Wednesday, September 9, 2015

The role of sports in today's culture

As we look forward to meeting on Tuesday, October 27, you might find time to consider this excerpt from Mario Llosa's Notes on the Death of Culture: Essays on Spectacle and Society (2012):

"Massification, along with frivolity, is another feature of our time. Nowadays sport has acquired an importance matched only in Ancient Greece. For Plato, Socrates, Aristotle and other regular visitors to the Academy, the cultivation of the body was coextensive with and complementary to the cultivation of spirit, because they believed that both were mutually enriching. The difference with today is that, now, people usually play sports at the expense of, and instead of, intellectual pursuits. In the sporting field, football stands out.
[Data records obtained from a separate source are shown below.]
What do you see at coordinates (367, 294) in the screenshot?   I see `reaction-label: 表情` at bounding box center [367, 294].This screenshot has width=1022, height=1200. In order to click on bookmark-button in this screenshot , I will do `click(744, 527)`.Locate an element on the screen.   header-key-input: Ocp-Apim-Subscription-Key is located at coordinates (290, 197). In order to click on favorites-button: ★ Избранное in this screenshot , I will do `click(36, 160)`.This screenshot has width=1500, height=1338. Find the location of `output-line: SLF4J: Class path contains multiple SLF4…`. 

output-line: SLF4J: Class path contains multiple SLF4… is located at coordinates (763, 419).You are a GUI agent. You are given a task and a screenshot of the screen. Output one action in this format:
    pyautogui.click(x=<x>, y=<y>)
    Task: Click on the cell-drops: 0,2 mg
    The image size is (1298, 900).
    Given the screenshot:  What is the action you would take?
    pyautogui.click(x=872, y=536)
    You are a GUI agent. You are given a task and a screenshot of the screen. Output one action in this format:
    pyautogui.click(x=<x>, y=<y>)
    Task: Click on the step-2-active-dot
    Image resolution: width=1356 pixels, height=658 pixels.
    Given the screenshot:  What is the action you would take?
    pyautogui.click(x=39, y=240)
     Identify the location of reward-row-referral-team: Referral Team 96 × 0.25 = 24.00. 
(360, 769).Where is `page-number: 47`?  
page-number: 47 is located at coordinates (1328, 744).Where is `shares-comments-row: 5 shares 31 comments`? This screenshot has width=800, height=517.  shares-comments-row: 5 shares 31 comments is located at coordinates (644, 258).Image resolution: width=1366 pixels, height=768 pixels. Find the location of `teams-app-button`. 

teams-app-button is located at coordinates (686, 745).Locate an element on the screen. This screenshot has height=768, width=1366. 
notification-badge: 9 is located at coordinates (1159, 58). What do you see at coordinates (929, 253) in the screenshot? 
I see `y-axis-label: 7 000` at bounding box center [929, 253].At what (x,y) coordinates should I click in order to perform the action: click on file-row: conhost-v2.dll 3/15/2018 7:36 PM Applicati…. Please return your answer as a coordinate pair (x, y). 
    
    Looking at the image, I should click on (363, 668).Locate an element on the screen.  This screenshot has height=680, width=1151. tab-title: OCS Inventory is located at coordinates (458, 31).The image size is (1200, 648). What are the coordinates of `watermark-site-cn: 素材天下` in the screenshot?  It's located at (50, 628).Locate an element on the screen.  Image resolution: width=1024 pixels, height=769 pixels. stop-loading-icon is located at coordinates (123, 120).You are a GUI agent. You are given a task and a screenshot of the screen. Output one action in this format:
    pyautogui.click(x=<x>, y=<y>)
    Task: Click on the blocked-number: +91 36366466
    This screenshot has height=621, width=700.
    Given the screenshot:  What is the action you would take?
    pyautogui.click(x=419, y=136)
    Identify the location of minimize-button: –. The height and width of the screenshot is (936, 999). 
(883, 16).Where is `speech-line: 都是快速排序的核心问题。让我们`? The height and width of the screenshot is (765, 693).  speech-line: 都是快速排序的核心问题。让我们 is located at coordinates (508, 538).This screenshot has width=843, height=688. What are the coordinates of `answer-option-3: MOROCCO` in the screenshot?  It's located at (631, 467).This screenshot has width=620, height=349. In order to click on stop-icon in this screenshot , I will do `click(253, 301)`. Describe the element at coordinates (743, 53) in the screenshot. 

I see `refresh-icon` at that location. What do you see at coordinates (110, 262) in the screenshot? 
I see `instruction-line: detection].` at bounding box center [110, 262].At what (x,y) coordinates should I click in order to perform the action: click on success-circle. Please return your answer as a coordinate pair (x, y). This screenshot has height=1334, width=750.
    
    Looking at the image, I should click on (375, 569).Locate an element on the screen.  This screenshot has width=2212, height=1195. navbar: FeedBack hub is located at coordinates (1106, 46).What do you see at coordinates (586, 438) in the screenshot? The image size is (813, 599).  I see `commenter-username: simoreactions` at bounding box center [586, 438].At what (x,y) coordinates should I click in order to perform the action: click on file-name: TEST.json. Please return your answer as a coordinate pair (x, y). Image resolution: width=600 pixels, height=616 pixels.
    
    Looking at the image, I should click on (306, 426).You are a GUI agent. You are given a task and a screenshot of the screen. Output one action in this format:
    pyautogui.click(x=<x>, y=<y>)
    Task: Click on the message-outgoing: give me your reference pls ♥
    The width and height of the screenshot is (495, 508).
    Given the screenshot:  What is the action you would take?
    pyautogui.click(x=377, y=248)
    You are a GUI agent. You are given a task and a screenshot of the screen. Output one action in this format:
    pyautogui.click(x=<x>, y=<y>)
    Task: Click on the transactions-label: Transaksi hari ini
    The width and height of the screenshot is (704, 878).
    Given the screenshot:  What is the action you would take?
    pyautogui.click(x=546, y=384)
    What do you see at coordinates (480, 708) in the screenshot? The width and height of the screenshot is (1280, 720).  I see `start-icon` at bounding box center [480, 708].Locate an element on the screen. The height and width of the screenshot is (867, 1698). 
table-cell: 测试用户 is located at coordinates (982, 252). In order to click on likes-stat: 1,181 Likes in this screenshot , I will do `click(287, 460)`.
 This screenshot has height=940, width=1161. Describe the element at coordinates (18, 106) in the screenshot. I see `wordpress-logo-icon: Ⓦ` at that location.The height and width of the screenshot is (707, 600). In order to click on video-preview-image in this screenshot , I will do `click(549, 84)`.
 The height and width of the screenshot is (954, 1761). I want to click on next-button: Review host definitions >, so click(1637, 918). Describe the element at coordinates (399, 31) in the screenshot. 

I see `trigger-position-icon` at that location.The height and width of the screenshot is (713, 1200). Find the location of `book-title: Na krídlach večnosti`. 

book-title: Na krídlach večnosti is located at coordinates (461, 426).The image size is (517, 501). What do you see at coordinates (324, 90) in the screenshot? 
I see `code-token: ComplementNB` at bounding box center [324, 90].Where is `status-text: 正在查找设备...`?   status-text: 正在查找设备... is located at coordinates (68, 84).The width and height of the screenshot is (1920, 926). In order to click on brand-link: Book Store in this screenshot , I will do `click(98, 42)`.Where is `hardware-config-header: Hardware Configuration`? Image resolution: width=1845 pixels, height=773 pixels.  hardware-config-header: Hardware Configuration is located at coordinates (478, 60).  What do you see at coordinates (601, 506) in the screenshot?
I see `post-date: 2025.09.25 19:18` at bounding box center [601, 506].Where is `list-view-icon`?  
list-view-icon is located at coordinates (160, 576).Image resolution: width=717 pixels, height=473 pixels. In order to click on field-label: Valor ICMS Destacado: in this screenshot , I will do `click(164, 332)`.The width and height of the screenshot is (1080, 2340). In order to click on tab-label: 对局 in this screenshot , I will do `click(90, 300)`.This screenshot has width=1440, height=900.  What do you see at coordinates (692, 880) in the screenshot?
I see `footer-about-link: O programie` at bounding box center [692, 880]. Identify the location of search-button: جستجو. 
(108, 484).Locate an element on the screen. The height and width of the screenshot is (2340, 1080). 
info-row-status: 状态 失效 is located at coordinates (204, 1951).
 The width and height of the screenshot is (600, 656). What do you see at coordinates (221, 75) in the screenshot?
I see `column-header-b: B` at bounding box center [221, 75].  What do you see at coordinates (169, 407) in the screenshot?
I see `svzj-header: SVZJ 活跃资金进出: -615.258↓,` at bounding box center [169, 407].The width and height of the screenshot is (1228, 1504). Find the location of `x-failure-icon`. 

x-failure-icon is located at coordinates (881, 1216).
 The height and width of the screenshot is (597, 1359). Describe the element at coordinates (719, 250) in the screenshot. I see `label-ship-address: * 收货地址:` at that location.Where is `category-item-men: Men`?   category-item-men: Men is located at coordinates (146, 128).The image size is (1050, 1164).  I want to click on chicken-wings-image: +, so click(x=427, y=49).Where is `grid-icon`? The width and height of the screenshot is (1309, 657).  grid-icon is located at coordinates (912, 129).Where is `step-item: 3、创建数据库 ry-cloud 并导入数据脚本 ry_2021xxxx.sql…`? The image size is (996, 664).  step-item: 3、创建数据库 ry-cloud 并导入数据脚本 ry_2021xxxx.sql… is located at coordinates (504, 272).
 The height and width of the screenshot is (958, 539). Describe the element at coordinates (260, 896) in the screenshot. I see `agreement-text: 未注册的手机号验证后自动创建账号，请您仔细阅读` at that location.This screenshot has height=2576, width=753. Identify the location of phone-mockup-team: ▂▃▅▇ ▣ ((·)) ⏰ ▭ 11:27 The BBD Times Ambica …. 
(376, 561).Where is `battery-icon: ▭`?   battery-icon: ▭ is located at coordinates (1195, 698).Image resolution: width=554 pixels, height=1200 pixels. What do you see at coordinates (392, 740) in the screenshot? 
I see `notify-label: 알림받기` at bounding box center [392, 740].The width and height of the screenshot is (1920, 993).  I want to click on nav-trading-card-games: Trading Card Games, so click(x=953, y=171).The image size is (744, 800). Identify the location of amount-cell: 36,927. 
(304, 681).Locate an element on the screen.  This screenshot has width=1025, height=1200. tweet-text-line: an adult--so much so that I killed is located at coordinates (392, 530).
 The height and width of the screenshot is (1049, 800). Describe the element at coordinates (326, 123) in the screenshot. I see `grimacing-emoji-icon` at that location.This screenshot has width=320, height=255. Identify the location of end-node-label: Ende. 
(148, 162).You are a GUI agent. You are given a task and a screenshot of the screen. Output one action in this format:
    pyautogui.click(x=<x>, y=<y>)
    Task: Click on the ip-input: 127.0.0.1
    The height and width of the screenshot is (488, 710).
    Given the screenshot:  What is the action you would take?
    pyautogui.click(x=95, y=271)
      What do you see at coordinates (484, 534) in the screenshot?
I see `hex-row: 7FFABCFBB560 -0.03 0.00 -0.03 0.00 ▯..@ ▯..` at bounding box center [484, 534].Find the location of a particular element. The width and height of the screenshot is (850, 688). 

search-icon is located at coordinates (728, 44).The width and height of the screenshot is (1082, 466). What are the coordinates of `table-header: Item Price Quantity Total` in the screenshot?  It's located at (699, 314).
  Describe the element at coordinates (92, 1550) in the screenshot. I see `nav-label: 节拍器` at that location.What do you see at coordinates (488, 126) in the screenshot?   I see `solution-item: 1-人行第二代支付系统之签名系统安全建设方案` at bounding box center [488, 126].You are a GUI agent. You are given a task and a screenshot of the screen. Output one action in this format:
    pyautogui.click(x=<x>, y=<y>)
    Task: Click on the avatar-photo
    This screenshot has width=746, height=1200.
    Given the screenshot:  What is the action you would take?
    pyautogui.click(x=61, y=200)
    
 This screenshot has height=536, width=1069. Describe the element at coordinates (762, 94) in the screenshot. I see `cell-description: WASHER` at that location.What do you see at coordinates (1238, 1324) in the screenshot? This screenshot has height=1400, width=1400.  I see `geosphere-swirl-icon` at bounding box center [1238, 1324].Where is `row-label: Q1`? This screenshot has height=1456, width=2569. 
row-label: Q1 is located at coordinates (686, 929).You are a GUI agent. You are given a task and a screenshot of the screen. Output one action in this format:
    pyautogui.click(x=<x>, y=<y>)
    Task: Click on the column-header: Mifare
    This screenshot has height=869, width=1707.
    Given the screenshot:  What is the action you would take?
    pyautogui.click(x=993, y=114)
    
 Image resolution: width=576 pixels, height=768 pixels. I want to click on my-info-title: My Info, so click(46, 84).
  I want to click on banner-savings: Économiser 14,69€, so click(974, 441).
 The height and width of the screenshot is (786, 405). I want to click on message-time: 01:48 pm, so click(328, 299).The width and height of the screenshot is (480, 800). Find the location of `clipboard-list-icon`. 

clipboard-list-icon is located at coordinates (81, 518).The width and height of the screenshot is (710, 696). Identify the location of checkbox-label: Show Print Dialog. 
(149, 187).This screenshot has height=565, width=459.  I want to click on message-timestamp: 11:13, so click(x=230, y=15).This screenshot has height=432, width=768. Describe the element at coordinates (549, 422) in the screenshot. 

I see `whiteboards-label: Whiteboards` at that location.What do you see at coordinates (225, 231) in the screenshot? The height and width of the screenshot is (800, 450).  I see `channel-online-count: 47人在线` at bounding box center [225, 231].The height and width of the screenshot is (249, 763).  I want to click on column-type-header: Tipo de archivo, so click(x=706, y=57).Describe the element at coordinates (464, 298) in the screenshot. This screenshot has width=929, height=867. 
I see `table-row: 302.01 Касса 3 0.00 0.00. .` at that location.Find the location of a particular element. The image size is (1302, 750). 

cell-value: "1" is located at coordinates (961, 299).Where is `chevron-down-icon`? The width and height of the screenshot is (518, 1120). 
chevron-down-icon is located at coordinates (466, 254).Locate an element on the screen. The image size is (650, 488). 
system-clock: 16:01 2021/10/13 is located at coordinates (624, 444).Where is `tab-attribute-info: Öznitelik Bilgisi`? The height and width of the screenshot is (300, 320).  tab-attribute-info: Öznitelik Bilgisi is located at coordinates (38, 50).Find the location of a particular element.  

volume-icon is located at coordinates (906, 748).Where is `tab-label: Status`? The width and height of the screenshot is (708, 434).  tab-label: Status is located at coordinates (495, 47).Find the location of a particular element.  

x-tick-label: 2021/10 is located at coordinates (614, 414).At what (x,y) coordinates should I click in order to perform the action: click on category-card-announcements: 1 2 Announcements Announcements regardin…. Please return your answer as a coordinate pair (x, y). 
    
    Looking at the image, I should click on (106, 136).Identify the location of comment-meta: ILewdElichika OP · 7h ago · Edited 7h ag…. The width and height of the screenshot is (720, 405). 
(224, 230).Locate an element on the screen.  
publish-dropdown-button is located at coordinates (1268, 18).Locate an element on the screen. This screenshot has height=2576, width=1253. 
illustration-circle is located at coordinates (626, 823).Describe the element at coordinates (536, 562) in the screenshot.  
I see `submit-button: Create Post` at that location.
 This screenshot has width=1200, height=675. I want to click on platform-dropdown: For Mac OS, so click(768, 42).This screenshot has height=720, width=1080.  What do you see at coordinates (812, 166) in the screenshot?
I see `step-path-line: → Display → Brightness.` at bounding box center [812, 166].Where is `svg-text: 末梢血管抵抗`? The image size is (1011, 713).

It is a mass phenomenon that, like modern popular-music concerts, attracts large crowds and raises passions to a greater degree than any other public mobilization, be it political meetings, religious processions or civic assemblies.  Of course for the fans -- and I am one of them -- a football game can be a magnificent spectacle of skill and harmony, with justifiably applauded flashes of individual brilliance. But today the major football games, like the Roman circuses, function mainly as a pretext for irrationality, the regression of individuals to the tribe, to being a part of the collective, where, in the anonymous warmth of the stands, spectators can give free rein to their aggressive instincts, to the symbolic (and at times real) conquest and annihilation of the opposition. The notorious Latin American barras bravas, the gangs of supporters attached to certain clubs who cause havoc with their homicidal brawls and the burning of stadiums with great loss of life, show how, in many cases, it is not watching sport that attracts so many fans . . . but rather the ritual that releases irrational instincts, allowing them to turn their backs on civility during the game and behave as part of the primitive horde." (pp. 29-30)

But what would be the condition of Plato's republic without the gymnasium, the warrior class without friendly games, the local high school on Monday without some testosterone left on Friday's field?